* Provided records
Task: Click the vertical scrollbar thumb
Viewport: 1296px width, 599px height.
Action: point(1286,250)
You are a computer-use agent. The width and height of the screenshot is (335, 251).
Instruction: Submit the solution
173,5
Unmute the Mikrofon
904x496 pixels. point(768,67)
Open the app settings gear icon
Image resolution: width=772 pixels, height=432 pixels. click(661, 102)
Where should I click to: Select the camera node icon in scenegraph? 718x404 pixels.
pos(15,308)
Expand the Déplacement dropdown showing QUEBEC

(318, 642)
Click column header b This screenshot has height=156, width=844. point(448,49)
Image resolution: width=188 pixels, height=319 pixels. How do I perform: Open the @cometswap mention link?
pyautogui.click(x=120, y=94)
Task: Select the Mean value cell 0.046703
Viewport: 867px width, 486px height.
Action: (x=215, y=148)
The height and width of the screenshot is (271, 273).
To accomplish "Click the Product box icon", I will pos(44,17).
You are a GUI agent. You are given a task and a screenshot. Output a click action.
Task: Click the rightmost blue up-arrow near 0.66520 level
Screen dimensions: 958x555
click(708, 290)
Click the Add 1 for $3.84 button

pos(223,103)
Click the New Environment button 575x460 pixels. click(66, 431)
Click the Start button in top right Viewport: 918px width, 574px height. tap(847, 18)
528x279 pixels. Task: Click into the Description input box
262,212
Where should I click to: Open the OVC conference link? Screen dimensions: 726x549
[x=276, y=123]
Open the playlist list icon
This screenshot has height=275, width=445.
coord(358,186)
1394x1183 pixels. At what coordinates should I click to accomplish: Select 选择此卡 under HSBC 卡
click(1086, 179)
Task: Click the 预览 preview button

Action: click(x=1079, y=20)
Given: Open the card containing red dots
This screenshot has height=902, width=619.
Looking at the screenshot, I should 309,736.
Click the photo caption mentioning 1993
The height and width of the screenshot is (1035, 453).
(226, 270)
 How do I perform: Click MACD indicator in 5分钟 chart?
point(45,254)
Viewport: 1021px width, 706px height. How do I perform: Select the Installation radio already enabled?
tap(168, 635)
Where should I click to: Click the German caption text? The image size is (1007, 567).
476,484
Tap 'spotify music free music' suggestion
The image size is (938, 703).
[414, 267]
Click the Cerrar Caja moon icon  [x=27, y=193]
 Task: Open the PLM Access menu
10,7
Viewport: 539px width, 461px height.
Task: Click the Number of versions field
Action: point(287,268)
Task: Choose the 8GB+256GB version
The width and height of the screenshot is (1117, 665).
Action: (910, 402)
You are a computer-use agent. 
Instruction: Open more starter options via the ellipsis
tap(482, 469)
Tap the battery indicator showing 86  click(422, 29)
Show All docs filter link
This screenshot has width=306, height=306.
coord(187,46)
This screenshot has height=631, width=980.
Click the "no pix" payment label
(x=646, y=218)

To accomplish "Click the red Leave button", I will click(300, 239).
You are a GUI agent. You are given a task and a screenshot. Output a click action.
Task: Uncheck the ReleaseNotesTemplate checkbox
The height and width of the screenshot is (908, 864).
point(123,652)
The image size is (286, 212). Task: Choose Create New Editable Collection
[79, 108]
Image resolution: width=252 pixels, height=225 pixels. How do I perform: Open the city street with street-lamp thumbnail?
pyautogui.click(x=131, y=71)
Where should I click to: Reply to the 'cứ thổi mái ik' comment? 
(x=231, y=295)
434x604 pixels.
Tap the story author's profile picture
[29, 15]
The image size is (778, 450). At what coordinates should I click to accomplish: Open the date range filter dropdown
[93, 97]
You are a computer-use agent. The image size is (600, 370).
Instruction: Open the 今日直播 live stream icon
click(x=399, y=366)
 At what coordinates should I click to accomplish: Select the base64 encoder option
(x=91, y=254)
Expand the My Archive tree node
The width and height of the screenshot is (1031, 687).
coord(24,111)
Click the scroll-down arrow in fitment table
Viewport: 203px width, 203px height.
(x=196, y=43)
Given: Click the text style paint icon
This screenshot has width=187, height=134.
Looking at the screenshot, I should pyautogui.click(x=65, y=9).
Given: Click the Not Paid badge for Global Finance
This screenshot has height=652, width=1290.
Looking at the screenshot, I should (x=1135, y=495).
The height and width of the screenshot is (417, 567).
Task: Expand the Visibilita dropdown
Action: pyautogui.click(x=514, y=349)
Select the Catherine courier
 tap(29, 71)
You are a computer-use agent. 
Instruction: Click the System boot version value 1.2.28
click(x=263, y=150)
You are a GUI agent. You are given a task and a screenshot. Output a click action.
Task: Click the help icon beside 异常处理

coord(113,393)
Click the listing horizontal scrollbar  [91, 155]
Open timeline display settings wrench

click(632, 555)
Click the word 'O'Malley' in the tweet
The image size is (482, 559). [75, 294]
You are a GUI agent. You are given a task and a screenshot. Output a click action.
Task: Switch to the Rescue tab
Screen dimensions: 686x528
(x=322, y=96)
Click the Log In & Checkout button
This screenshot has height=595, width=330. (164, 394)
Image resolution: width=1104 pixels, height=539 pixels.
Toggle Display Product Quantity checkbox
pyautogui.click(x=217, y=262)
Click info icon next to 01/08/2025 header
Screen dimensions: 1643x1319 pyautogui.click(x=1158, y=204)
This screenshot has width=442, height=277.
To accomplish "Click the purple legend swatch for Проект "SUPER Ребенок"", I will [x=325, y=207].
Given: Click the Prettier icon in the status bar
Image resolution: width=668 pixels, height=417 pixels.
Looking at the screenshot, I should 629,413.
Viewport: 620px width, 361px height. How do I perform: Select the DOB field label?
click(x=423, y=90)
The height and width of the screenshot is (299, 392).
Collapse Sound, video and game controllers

* Task goal
Which lines above contain the string "This", with case counting? Copy each of them in full.

* Task solution
Click column header b This screenshot has height=156, width=844. point(448,49)
This screenshot has height=275, width=445.
This screenshot has height=902, width=619.
This screenshot has width=306, height=306.
This screenshot has height=631, width=980.
This screenshot has width=187, height=134.
This screenshot has height=652, width=1290.
This screenshot has height=595, width=330. (164, 394)
This screenshot has width=442, height=277.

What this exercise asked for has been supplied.